◆ **DATASET ENTRIES**:
— Start —
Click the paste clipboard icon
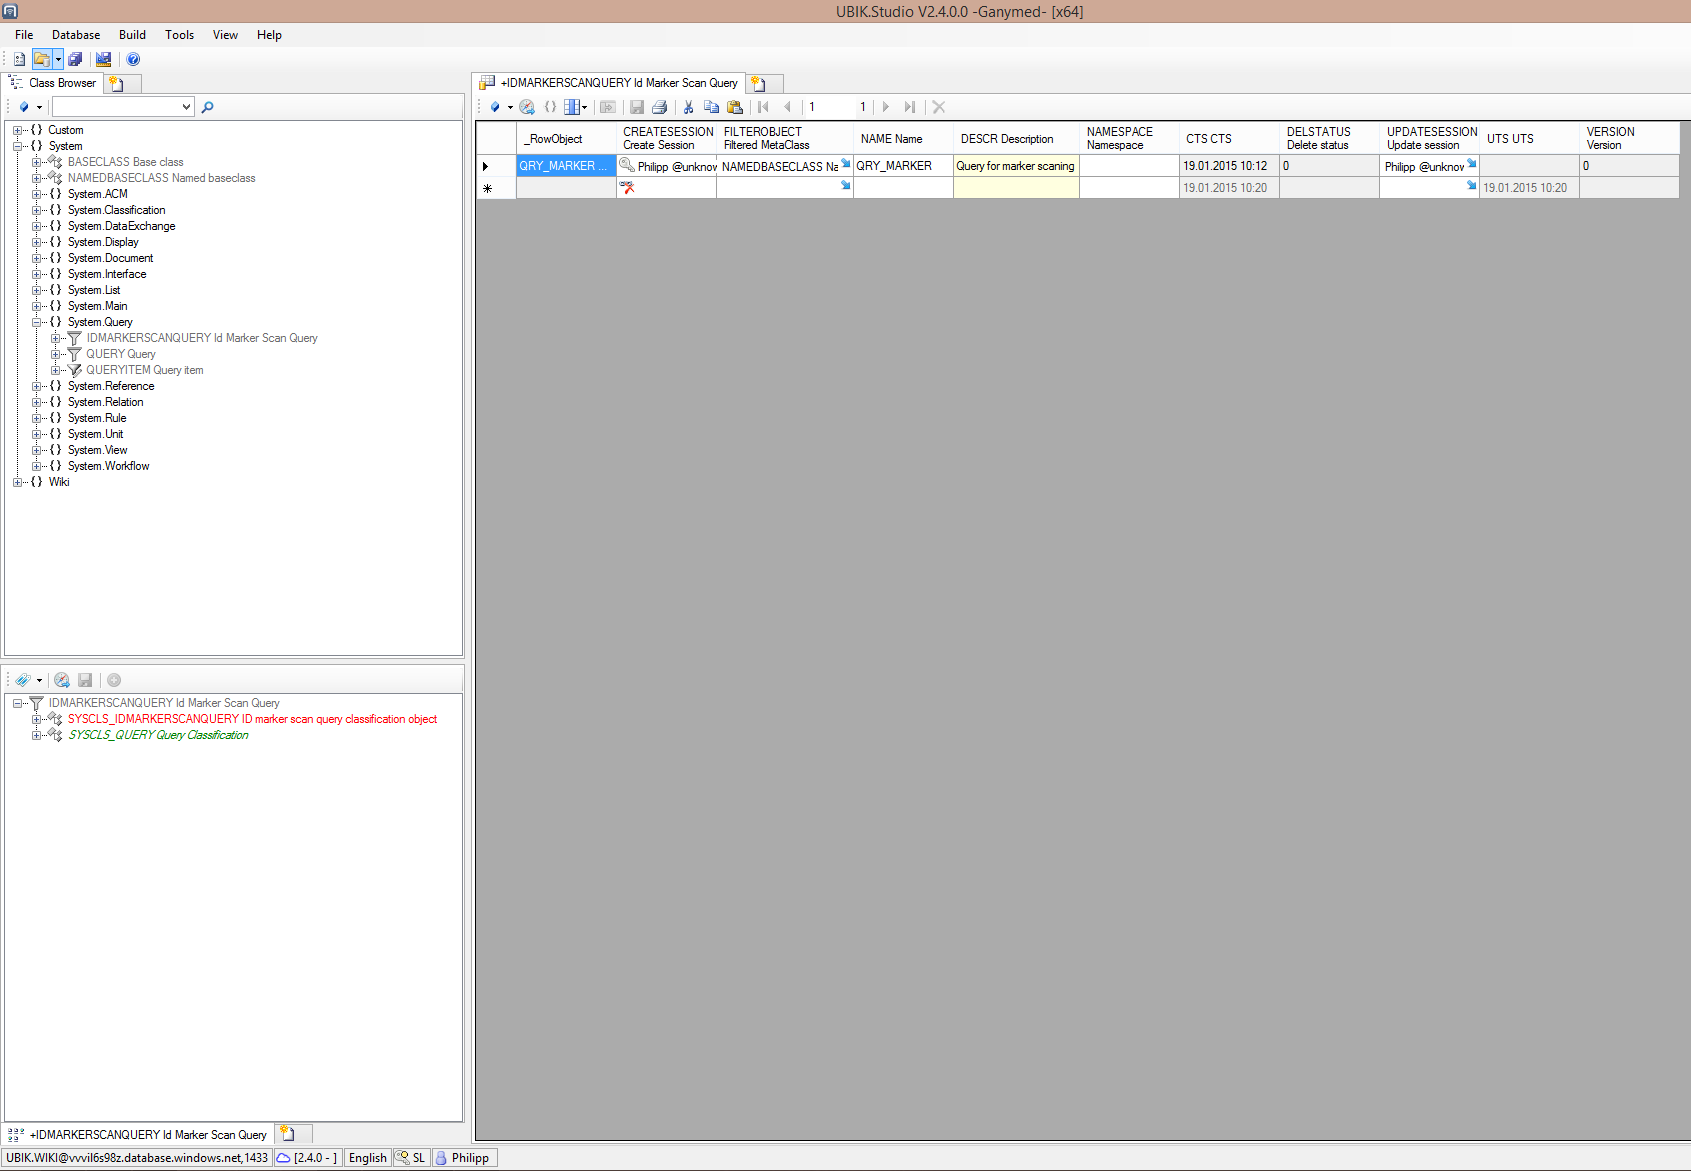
— End —
— Start —
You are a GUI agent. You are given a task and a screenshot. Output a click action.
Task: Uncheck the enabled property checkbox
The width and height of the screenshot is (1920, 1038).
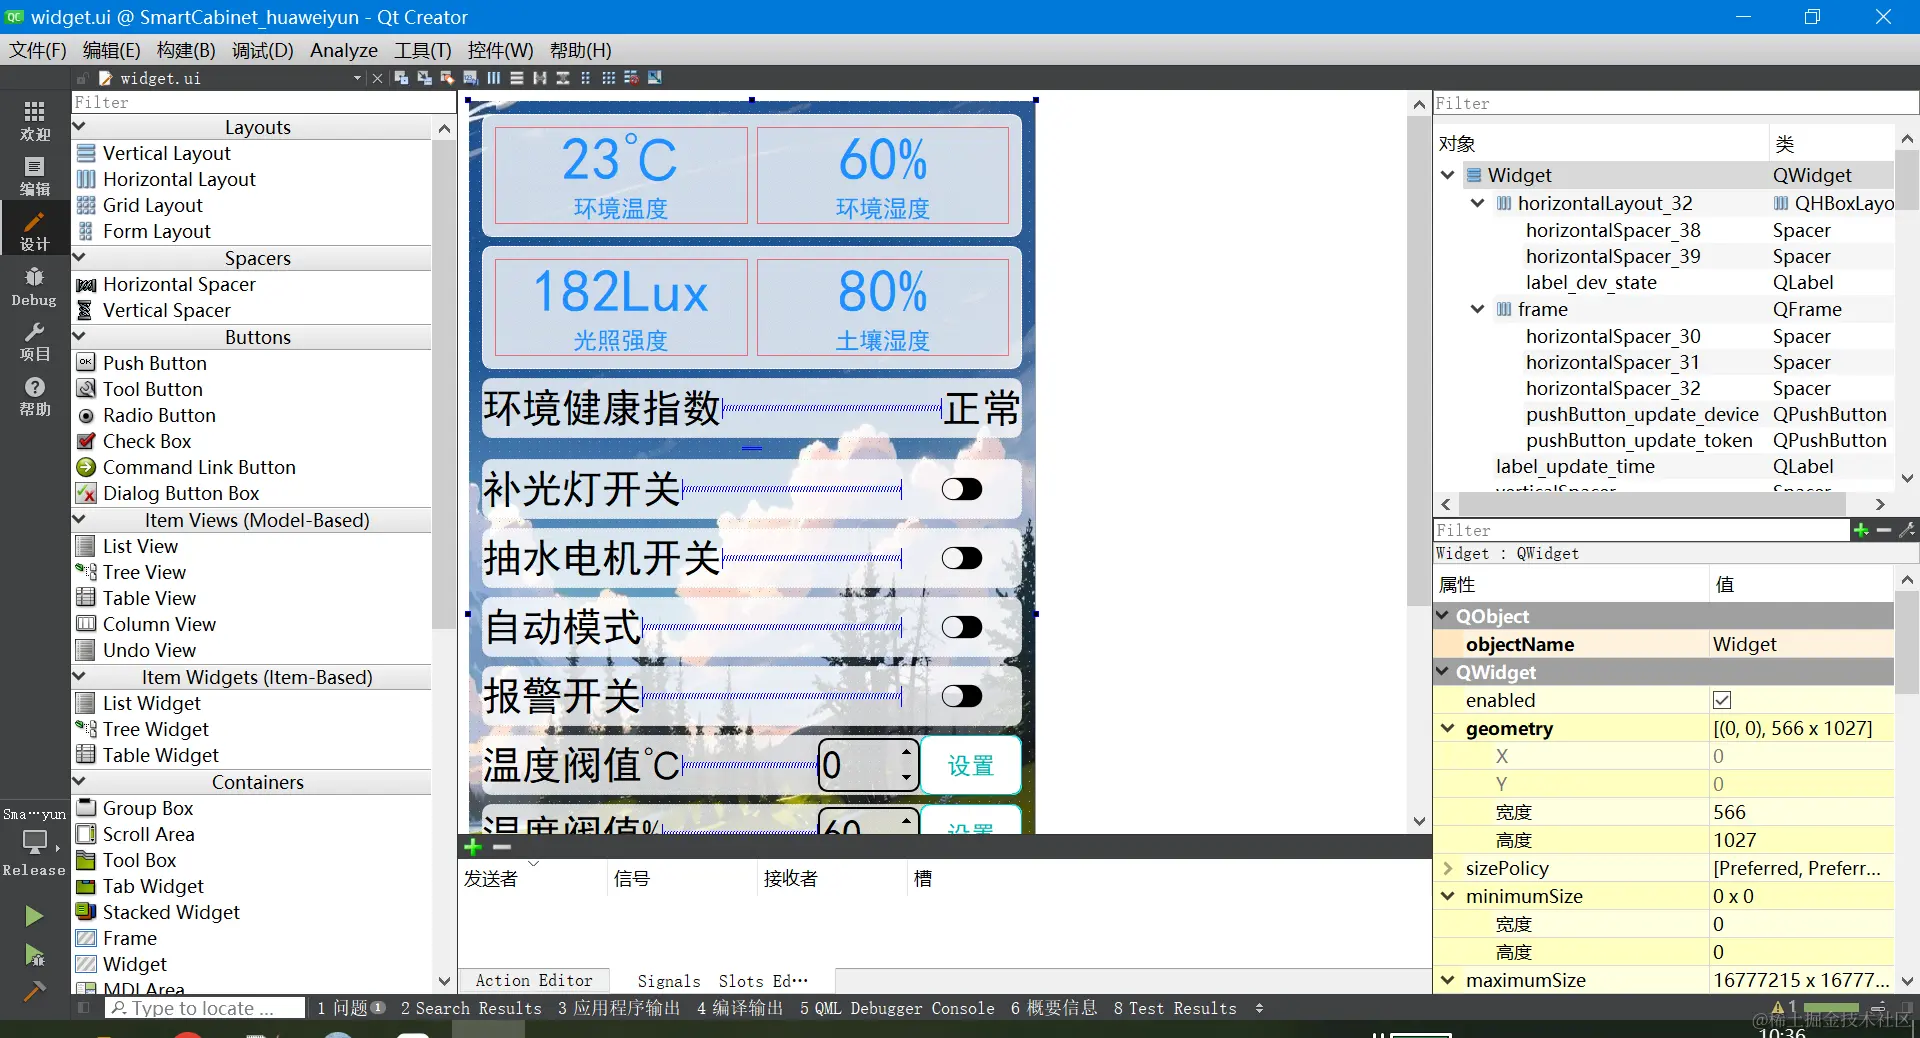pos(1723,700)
— End —
◆ **WRITTEN TASK**: Return the lines above without changes, starting at the line that contains "You are a GUI" and stopping after the line that contains "pos(1723,700)". Leave the pictures out.

◆ **WRITTEN RESPONSE**:
You are a GUI agent. You are given a task and a screenshot. Output a click action.
Task: Uncheck the enabled property checkbox
The width and height of the screenshot is (1920, 1038).
pos(1723,700)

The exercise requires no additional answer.